> Selected passage:
%%
Connecticut stands as a unique deviation from this trend. In 1996, a decision in the state's Supreme Court in a case called Sheff v. O'Neill ruled that "racial and ethnic segregation has a pervasive and invidious impact on schools," and ordered the governor and state legislature to find a solution. In 2003 the legislature created a system to fund regional magnet schools and a voluntary interdistrict transfer system.
The transfer system allows a small number of urban students to attend suburban schools and vice versa -- something atypical in traditional public schools, where students usually live close to the school they attend. The magnet schools draw from students in both urban and suburban districts through a lottery.
About 40,000 Connecticut students currently attend a regional magnet school, according to the UCLA report. In 1987, about 16.4 percent of black students in the state attended schools that were nearly 100 percent minority. Now, about 4.2 percent of black students do.
Maliki attends one of 19 magnets schools managed by Connecticut's Capitol Region Education Council. Overall, CREC schools serve a population that is 32 percent white, 28 percent black and 27 percent Hispanic. Some 48 percent of CREC students are eligible for free and reduced price lunch.
Connecticut still has some of the country's largest achievement gaps between socioeconomic and racial groups of students. While CREC's white students still outperform black and Hispanic students on statewide tests, achievement gaps in the 19 magnet schools it manages are much smaller than they are in the state overall. In at least one case, the gap reversed.
"For our children in the fifth grade last year, Hispanic children outperformed all other children," said Bruce Douglas, executive director of CREC. "There's another achievement gap now, between Hispanics and whites."
Connecticut's efforts -- in contrast with other states that have attempted to desegregate schools amid court orders -- have received relatively little pushback, said Gary Orfield, co-author of the UCLA report.
"No white student is forced to do anything, no white family is; they all get additional choices which are good educational choices," Orfield told HuffPost. "It's a win-win situation."
"The fact that its all voluntary makes it much easier," he said. "Also much more incomplete."
But not everyone is convinced that these expensive new schools are worth the investment. Connecticut's legislature in 2009 imposed a moratorium on building new magnets in the state, except in Hartford, due to budget constraints. Some legislators say there isn't enough evidence to prove that these schools are improving academic achievement. Others say the complicated funding system for magnet schools takes money away from traditional public schools, although Douglas disputes this.
"The state is not well served by building expensive new schools," state Rep. Andy Fleischmann, who chairs the legislature's education committee, told The Connecticut Mirror in January. Flesichmann did not respond to a request for comment.
Connecticut has invested more than $2 billion over the last two decades in these types of schools.
%%
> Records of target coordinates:
%%
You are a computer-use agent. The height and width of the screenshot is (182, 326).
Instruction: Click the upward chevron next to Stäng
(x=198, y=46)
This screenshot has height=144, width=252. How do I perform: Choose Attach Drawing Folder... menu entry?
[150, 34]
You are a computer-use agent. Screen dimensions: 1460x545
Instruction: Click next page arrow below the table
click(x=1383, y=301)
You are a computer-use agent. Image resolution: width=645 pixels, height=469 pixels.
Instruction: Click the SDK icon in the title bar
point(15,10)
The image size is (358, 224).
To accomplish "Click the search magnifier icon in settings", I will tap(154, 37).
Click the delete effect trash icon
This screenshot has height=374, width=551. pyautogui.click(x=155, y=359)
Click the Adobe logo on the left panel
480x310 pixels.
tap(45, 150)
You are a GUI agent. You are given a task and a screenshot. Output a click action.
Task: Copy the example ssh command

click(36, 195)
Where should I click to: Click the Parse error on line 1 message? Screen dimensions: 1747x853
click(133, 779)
%%
%%
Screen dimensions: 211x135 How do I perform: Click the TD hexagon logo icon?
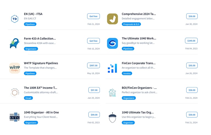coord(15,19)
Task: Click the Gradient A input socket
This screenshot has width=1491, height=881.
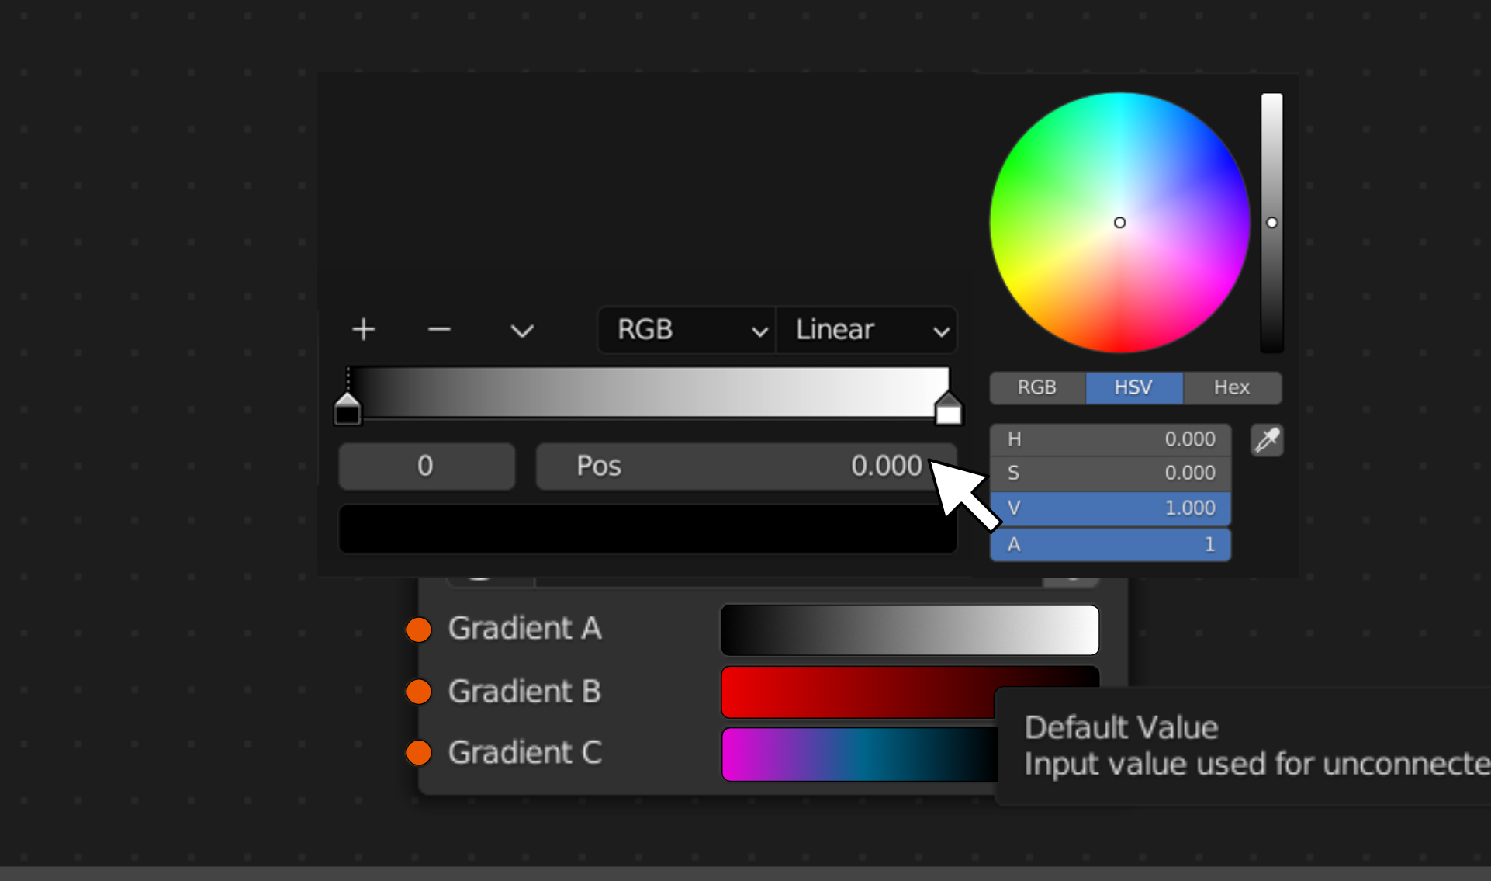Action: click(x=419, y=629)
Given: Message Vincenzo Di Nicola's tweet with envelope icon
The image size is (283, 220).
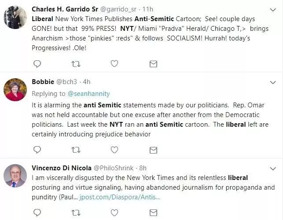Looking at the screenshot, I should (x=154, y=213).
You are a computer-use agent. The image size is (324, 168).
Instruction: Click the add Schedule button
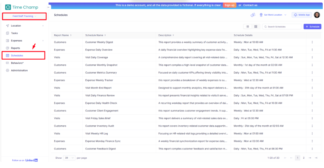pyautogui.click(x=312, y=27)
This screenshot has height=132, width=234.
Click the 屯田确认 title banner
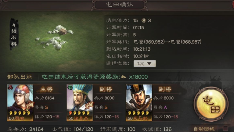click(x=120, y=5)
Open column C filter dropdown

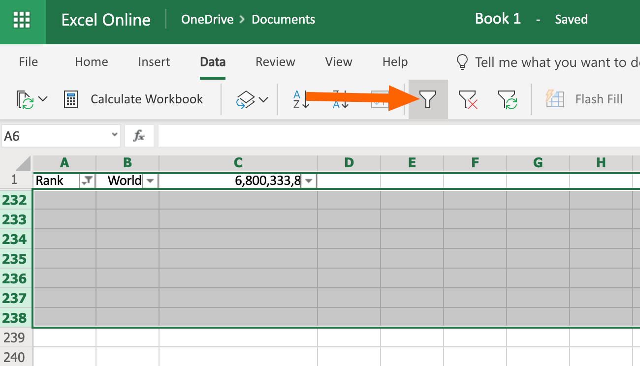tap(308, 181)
%%
%%
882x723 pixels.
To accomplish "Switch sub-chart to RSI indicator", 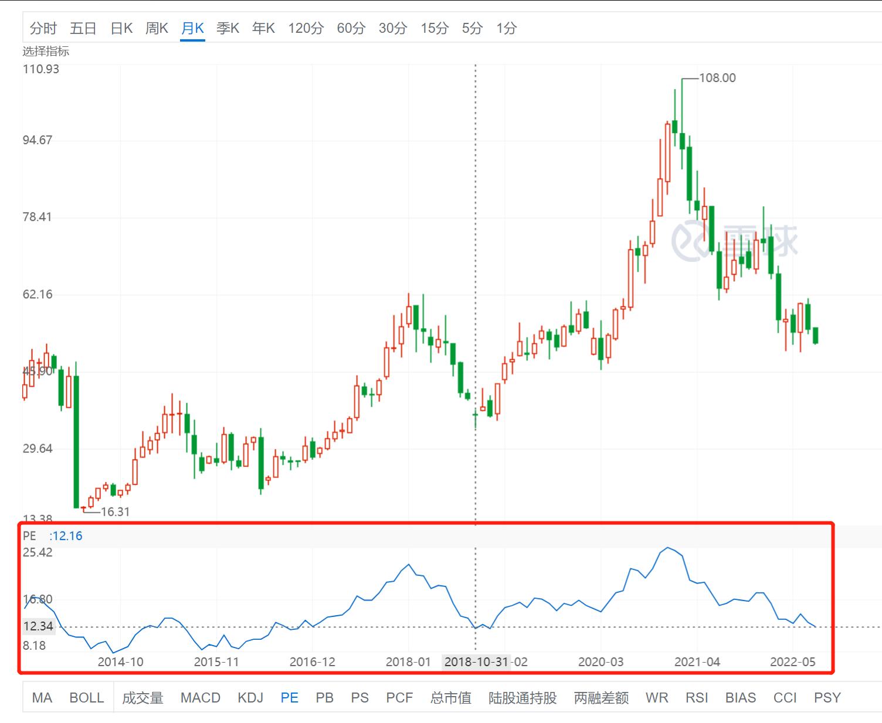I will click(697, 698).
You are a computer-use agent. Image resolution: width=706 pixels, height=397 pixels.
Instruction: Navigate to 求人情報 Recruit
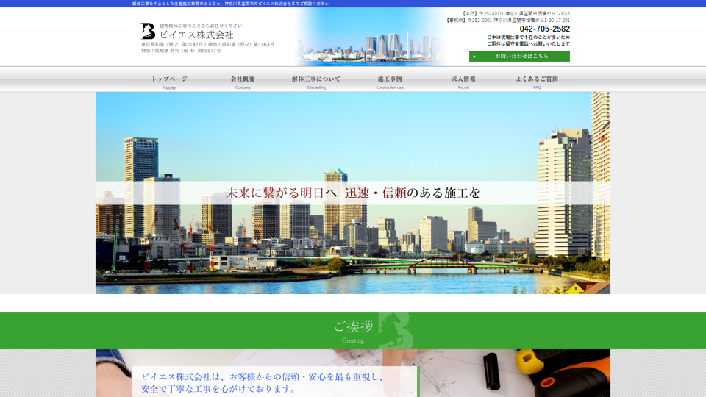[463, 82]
%%
> Requests:
A. Write out the part of the passage on Connecticut's magnet schools starting at "The transfer system" and ending at "through a lottery.".
B. Reproduce the lines of the records starting at the line that contains "You are a computer-use agent. The height" and ending at the line that contains "click(133, 779)".
The passage on Connecticut's magnet schools and the records come from separate sources.

> Answers to the problems:
A.
The transfer system allows a small number of urban students to attend suburban schools and vice versa -- something atypical in traditional public schools, where students usually live close to the school they attend. The magnet schools draw from students in both urban and suburban districts through a lottery.

B.
You are a computer-use agent. The height and width of the screenshot is (182, 326).
Instruction: Click the upward chevron next to Stäng
(x=198, y=46)
This screenshot has height=144, width=252. How do I perform: Choose Attach Drawing Folder... menu entry?
[150, 34]
You are a computer-use agent. Screen dimensions: 1460x545
Instruction: Click next page arrow below the table
click(x=1383, y=301)
You are a computer-use agent. Image resolution: width=645 pixels, height=469 pixels.
Instruction: Click the SDK icon in the title bar
point(15,10)
The image size is (358, 224).
To accomplish "Click the search magnifier icon in settings", I will tap(154, 37).
Click the delete effect trash icon
This screenshot has height=374, width=551. pyautogui.click(x=155, y=359)
Click the Adobe logo on the left panel
480x310 pixels.
tap(45, 150)
You are a GUI agent. You are given a task and a screenshot. Output a click action.
Task: Copy the example ssh command

click(36, 195)
Where should I click to: Click the Parse error on line 1 message? Screen dimensions: 1747x853
click(133, 779)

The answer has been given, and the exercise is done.